Reproduce the entries below verbatim, from the line containing "You are a computer-use agent. The image" up to and including the line containing "click(179, 196)".

-- Begin Data for processing --

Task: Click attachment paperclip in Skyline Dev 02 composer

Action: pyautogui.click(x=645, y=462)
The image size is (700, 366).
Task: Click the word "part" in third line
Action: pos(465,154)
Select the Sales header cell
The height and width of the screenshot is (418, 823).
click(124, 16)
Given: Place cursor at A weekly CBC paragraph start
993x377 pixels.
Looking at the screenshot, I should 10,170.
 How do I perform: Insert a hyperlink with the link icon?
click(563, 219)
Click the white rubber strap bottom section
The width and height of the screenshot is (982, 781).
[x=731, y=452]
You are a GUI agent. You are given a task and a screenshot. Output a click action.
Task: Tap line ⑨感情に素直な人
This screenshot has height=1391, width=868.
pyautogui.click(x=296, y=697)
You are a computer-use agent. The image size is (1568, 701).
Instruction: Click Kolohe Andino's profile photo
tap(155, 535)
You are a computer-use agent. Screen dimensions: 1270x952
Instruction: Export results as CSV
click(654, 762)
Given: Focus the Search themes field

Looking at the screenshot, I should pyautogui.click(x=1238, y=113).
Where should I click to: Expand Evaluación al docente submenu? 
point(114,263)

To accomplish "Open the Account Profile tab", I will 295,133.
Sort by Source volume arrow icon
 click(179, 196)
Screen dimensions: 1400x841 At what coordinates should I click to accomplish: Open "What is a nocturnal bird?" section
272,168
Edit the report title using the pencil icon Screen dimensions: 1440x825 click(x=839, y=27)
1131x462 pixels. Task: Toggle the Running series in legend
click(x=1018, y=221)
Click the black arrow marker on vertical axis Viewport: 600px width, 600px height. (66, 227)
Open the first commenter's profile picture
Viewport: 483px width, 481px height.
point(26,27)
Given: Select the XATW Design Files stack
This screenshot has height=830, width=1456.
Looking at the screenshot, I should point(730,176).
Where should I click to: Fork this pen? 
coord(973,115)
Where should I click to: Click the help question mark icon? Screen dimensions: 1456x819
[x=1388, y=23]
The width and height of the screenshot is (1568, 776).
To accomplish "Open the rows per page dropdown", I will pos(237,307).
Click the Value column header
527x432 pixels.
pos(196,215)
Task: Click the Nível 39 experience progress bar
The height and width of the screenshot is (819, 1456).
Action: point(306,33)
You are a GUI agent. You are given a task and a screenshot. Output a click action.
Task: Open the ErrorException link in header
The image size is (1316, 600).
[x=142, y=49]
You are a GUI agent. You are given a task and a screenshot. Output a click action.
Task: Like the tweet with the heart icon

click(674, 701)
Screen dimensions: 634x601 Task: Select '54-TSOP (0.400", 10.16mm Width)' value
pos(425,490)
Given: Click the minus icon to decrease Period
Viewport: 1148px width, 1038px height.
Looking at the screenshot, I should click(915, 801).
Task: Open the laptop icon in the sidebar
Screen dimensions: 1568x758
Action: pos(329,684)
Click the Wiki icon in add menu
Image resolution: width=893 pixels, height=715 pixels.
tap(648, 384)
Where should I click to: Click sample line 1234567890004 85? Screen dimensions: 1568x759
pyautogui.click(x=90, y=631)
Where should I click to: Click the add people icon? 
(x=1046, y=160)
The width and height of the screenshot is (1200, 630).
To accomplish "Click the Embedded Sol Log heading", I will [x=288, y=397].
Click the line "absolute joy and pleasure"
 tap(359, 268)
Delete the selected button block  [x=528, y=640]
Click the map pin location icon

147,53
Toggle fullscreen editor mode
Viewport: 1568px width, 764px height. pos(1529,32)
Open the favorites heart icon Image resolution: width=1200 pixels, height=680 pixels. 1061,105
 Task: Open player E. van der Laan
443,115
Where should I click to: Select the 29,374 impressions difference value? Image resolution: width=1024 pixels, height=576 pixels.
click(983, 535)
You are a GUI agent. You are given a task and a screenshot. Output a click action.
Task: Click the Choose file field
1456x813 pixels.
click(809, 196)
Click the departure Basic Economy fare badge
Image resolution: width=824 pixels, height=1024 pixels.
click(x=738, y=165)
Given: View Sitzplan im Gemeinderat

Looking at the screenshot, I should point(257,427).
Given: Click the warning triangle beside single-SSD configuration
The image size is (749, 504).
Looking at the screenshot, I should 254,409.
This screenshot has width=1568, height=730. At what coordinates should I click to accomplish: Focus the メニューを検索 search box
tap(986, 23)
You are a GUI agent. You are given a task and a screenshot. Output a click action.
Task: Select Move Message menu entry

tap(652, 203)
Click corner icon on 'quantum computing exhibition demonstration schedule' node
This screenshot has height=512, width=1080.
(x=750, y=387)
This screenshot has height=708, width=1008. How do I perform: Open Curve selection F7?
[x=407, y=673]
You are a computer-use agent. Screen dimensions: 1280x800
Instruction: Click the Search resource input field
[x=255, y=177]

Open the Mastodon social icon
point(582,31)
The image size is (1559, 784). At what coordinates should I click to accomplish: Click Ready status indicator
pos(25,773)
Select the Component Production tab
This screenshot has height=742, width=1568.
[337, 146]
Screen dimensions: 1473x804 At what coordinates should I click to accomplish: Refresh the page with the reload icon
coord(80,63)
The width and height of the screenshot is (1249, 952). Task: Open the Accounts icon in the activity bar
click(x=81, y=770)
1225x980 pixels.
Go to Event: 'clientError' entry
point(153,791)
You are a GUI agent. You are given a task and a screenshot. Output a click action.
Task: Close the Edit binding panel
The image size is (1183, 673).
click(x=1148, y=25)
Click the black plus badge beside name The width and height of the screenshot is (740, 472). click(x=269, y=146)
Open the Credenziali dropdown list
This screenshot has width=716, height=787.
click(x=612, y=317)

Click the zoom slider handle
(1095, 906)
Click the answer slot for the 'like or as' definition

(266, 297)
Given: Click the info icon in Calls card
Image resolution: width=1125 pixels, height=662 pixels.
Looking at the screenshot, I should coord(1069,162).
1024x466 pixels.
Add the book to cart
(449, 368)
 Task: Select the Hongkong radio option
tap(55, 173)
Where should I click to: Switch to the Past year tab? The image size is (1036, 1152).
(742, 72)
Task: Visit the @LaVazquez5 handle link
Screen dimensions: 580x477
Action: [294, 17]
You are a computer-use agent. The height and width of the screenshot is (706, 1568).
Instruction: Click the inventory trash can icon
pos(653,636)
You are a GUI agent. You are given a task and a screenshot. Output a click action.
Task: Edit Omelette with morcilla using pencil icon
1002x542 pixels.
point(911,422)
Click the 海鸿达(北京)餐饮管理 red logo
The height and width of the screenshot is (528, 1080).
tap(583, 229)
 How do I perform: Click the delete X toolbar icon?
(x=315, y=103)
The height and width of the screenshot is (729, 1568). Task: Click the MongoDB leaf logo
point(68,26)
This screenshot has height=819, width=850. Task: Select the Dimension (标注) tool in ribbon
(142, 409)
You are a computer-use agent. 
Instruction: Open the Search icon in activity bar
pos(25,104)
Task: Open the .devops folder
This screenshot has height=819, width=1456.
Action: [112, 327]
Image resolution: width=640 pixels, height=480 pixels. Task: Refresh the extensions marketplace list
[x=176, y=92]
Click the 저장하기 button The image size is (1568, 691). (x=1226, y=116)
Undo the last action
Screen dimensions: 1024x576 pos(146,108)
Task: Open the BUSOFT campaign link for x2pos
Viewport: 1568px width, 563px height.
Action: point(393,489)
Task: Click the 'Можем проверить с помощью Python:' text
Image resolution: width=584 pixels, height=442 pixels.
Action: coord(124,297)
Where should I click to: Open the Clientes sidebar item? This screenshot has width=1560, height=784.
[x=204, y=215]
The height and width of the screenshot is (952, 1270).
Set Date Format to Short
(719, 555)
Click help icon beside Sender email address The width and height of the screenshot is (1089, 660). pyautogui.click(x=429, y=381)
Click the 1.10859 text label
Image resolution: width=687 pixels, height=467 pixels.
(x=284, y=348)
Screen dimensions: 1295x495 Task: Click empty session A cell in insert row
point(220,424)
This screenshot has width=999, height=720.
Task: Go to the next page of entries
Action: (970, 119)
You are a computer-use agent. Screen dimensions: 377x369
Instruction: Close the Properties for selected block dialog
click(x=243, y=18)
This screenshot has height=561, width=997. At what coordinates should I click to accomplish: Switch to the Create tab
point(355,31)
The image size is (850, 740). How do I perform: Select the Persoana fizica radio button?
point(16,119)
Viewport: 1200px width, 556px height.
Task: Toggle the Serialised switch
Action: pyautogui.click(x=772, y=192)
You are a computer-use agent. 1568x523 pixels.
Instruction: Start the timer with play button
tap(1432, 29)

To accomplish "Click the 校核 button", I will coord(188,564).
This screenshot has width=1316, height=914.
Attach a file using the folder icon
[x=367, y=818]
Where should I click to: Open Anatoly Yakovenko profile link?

-- End Data for processing --

### Answer in full
You are a computer-use agent. The image size is (1568, 701).
Instruction: Click Kolohe Andino's profile photo
tap(155, 535)
You are a computer-use agent. Screen dimensions: 1270x952
Instruction: Export results as CSV
click(654, 762)
Given: Focus the Search themes field

Looking at the screenshot, I should pyautogui.click(x=1238, y=113).
Where should I click to: Expand Evaluación al docente submenu? 
point(114,263)

To accomplish "Open the Account Profile tab", I will 295,133.
Sort by Source volume arrow icon
 click(179, 196)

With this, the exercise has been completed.